Assignment → Go through the records and write each one out again exactly.

################

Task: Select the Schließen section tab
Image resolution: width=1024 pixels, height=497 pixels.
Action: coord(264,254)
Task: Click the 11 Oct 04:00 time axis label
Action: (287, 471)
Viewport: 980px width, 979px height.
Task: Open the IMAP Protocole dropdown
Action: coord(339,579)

################

Answer to this exercise →
Task: Select the Schließen section tab
Image resolution: width=1024 pixels, height=497 pixels.
Action: coord(264,254)
Task: Click the 11 Oct 04:00 time axis label
Action: (287, 471)
Viewport: 980px width, 979px height.
Task: Open the IMAP Protocole dropdown
Action: coord(339,579)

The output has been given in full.